◆ Job ◆
Copy out each line of the data below that contains the string "point".

┄┄┄┄┄┄

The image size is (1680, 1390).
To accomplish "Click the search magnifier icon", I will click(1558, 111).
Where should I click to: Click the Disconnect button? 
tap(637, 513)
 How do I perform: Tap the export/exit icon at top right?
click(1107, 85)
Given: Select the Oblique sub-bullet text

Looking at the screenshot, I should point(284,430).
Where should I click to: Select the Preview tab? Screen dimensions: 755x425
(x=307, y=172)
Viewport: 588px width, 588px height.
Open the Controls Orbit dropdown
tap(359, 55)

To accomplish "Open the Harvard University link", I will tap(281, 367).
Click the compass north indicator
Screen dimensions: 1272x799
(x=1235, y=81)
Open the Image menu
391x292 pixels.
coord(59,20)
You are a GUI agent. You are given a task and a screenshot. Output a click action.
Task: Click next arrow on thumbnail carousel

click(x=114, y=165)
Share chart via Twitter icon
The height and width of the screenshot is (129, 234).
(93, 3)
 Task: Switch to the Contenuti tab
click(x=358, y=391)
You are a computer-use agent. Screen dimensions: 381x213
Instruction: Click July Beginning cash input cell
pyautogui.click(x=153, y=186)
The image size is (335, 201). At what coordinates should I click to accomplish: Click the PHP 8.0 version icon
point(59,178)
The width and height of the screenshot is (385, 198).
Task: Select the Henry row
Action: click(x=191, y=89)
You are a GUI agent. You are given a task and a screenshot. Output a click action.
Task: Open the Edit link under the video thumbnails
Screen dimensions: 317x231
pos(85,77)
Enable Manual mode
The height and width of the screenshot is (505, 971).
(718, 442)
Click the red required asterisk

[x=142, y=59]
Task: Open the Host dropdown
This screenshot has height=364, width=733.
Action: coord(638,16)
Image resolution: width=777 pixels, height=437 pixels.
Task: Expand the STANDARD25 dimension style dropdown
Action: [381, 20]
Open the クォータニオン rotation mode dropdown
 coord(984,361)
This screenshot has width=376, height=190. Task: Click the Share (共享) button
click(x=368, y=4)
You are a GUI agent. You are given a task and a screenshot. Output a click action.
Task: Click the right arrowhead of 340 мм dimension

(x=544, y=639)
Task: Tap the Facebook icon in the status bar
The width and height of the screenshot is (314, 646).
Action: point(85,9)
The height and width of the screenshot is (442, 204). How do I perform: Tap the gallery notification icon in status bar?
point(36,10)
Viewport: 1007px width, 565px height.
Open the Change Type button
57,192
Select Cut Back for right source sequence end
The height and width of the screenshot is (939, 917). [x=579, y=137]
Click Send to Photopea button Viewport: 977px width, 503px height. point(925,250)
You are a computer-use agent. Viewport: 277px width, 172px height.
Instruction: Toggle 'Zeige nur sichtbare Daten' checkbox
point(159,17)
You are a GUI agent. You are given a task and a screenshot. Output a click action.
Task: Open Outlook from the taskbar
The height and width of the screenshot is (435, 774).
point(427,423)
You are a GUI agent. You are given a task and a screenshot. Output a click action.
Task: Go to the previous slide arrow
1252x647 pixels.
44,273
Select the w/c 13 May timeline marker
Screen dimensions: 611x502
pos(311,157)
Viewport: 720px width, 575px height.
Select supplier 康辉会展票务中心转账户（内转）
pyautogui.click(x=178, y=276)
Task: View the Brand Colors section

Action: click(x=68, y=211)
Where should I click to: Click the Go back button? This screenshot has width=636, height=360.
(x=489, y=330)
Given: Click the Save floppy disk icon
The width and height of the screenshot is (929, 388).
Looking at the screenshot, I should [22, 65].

┄┄┄┄┄┄

◆ Task output ◆
Looking at the screenshot, I should point(284,430).
point(59,178)
Action: point(85,9)
point(36,10)
Click Send to Photopea button Viewport: 977px width, 503px height. point(925,250)
point(159,17)
point(427,423)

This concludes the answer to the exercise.